- [Material for this task]

_ _ _ _ _

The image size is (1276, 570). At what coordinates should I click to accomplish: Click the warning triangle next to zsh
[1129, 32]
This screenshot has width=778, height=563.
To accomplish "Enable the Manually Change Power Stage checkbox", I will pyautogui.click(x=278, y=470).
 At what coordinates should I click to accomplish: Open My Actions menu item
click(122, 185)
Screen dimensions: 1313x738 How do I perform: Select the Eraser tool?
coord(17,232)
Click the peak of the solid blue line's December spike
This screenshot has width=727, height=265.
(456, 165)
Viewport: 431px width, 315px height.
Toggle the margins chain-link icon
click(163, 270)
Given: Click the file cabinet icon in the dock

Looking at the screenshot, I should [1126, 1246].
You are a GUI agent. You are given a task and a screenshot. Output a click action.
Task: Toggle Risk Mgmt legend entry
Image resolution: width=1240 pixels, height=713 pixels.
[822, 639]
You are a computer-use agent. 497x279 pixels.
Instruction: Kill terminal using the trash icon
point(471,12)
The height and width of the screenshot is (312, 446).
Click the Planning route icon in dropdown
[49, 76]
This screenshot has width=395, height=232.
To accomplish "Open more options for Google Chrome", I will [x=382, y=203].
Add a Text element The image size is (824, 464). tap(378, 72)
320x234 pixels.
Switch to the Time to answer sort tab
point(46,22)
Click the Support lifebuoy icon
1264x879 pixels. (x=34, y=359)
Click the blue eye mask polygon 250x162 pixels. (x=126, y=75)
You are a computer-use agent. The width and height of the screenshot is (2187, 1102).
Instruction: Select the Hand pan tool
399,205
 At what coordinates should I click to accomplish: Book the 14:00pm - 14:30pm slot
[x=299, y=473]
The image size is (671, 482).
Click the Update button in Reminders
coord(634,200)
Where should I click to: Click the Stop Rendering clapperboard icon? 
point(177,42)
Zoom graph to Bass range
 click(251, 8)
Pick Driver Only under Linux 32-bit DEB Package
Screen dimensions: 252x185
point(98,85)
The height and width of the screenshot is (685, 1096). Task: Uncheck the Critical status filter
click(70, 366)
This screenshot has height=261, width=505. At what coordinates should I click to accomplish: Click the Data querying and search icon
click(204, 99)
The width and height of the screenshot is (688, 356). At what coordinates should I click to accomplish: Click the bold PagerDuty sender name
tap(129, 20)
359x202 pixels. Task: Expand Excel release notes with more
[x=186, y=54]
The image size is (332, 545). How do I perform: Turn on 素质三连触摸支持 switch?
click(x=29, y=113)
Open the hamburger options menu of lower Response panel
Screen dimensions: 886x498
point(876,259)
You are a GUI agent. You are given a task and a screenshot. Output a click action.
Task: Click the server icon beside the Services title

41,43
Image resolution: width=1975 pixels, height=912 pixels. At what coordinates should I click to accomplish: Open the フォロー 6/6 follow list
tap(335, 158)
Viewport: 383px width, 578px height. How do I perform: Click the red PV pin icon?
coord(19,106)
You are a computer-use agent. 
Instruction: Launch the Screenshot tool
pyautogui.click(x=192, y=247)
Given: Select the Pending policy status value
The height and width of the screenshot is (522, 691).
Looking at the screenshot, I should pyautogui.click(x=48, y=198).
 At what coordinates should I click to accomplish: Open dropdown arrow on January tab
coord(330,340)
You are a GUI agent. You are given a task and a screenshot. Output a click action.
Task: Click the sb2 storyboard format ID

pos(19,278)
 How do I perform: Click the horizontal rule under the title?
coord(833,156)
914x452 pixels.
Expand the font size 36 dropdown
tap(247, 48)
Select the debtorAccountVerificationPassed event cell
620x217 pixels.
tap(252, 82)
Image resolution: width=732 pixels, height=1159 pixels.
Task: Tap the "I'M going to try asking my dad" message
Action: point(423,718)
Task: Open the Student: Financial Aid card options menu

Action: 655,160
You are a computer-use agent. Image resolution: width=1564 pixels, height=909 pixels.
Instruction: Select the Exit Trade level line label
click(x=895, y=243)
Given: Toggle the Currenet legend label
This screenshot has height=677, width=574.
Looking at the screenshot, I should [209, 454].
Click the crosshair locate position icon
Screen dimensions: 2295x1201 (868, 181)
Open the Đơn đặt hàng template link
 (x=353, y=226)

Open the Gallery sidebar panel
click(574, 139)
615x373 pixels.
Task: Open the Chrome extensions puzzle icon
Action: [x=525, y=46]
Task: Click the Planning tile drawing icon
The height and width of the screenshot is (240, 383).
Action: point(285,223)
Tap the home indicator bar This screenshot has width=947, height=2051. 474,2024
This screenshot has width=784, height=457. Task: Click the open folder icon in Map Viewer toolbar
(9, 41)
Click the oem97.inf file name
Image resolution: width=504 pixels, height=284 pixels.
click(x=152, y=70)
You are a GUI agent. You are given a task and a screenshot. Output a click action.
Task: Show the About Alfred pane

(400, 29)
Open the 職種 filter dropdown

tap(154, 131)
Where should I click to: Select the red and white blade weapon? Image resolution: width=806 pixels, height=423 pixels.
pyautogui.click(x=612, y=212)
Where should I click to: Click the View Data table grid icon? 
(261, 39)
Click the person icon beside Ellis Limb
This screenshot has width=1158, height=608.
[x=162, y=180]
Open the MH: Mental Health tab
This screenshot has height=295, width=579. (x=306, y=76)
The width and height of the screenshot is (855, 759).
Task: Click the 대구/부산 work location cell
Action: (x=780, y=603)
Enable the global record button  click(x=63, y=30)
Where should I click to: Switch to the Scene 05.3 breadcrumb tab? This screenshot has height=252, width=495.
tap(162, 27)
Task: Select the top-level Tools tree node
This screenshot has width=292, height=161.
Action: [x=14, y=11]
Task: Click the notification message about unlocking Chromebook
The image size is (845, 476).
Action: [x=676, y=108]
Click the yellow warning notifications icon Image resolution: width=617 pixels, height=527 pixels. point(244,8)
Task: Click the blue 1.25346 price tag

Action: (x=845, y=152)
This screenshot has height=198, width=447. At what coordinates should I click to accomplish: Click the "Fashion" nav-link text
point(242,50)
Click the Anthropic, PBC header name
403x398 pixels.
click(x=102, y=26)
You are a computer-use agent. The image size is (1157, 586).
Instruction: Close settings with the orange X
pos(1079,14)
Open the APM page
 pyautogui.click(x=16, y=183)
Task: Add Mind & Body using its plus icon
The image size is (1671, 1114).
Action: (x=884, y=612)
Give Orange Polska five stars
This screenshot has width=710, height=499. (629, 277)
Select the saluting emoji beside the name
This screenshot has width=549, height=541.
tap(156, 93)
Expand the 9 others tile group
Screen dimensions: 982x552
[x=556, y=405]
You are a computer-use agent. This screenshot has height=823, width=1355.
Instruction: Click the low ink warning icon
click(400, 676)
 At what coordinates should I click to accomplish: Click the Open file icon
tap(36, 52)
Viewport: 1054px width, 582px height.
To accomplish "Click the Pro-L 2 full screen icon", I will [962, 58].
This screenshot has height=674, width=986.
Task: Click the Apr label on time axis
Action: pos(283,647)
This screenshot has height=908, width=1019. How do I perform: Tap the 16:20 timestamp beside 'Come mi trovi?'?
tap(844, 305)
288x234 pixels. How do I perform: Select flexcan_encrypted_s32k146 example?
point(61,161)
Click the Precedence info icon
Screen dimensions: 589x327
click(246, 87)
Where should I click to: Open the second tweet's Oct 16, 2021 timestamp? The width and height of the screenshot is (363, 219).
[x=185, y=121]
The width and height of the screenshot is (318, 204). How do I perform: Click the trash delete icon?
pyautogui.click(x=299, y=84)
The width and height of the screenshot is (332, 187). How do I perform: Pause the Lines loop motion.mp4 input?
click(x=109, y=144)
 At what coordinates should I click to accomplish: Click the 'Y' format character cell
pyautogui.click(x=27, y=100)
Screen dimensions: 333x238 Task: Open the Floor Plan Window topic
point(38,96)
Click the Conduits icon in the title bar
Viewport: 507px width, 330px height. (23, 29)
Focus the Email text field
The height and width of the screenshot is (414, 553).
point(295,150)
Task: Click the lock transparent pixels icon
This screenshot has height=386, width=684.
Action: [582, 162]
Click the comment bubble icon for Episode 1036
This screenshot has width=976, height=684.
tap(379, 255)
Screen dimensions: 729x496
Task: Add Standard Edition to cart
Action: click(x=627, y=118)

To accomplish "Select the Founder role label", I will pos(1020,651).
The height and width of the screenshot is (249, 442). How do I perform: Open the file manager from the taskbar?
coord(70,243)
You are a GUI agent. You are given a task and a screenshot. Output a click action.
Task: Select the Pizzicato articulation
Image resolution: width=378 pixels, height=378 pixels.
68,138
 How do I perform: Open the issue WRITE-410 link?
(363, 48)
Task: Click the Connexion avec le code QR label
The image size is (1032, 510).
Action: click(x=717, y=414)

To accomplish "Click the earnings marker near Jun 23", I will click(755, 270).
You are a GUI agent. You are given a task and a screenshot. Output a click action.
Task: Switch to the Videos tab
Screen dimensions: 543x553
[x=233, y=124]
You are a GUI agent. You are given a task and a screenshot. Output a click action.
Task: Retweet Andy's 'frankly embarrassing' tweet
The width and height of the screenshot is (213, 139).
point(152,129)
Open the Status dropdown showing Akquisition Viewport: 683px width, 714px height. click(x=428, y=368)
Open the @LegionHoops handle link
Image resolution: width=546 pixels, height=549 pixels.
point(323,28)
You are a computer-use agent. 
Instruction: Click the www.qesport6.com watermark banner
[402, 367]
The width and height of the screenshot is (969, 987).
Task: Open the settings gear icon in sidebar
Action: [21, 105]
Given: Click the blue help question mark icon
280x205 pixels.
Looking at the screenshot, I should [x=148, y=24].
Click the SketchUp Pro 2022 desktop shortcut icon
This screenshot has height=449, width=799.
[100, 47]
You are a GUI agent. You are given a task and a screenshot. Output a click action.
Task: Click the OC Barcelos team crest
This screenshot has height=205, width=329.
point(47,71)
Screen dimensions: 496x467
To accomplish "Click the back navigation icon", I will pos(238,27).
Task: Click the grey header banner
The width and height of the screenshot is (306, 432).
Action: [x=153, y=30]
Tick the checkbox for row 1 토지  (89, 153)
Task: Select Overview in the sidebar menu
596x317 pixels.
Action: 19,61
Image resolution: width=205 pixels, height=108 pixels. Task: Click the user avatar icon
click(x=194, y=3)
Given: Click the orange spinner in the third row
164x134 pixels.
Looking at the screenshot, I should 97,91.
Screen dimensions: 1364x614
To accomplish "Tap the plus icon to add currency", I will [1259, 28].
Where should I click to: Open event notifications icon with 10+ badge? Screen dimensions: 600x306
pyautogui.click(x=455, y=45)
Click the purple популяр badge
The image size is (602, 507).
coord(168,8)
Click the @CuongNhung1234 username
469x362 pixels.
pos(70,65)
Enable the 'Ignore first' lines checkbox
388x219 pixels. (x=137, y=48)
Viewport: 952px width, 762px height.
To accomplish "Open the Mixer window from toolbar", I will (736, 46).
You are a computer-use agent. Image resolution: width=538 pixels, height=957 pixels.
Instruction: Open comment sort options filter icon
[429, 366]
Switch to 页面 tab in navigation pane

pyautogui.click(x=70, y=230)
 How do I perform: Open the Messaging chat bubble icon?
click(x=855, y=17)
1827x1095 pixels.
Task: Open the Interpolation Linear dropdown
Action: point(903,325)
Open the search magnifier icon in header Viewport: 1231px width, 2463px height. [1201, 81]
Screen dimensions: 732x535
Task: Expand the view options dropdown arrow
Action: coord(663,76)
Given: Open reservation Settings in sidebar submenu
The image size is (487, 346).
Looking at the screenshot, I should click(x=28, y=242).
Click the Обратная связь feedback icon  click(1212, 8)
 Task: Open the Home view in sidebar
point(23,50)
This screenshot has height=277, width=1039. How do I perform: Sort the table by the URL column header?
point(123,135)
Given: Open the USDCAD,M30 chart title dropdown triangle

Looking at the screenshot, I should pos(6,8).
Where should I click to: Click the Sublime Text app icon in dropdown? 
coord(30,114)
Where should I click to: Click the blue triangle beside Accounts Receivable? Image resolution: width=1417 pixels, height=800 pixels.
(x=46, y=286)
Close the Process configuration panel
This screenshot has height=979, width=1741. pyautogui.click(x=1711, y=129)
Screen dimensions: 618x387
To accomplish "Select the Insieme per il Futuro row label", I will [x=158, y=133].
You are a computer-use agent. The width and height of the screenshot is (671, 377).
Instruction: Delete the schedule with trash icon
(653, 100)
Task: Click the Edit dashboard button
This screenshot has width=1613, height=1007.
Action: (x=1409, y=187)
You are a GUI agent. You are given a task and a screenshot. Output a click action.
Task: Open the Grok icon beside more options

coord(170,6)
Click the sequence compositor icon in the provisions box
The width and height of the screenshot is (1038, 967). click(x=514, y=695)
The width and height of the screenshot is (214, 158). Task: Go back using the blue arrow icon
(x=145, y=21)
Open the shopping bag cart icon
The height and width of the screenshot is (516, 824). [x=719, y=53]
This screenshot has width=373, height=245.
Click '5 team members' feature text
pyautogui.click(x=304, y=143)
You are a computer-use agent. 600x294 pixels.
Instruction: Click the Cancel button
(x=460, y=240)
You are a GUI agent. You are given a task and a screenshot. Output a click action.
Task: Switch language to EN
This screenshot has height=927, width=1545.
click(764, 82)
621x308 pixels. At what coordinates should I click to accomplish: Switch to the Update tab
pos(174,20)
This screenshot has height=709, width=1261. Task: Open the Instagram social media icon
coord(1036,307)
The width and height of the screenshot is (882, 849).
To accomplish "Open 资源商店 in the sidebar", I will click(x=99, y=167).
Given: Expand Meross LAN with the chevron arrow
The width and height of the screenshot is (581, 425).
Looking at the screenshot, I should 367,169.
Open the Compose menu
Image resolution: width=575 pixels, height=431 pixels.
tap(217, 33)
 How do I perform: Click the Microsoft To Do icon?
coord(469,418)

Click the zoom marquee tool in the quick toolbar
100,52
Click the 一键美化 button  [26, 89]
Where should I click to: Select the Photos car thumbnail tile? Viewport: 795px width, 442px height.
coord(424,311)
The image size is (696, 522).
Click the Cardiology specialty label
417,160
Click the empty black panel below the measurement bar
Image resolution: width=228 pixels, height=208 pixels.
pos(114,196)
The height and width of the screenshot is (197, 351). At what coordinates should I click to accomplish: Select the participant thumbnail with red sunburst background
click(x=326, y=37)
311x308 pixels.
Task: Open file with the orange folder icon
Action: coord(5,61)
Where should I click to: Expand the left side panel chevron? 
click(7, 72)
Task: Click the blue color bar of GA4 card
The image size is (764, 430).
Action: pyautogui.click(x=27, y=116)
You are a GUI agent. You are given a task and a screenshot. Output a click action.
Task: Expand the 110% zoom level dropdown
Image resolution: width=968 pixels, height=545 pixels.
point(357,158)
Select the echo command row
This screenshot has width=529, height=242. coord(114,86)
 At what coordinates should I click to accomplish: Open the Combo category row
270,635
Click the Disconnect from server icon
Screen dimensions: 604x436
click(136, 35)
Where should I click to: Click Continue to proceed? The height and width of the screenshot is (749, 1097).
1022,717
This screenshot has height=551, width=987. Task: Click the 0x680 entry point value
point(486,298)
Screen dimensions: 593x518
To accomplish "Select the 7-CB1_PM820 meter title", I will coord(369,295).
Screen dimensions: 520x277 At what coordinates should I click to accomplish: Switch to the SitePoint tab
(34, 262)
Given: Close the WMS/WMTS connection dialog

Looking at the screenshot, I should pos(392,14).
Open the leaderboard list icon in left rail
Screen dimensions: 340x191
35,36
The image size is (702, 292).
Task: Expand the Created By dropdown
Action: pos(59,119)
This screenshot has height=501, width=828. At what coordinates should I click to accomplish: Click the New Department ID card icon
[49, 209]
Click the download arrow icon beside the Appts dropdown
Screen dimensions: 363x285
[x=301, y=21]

_ _ _ _ _

- [Objective] Please rewrite the lines from the one with "You are a computer-use agent. The image" to the one with "Action: (x=884, y=612)", swapping "settings" for "preferences" and leaving everything else unchanged.

- [Final answer]
You are a computer-use agent. The image size is (1157, 586).
Instruction: Close preferences with the orange X
pos(1079,14)
Open the APM page
 pyautogui.click(x=16, y=183)
Task: Add Mind & Body using its plus icon
The image size is (1671, 1114).
Action: (x=884, y=612)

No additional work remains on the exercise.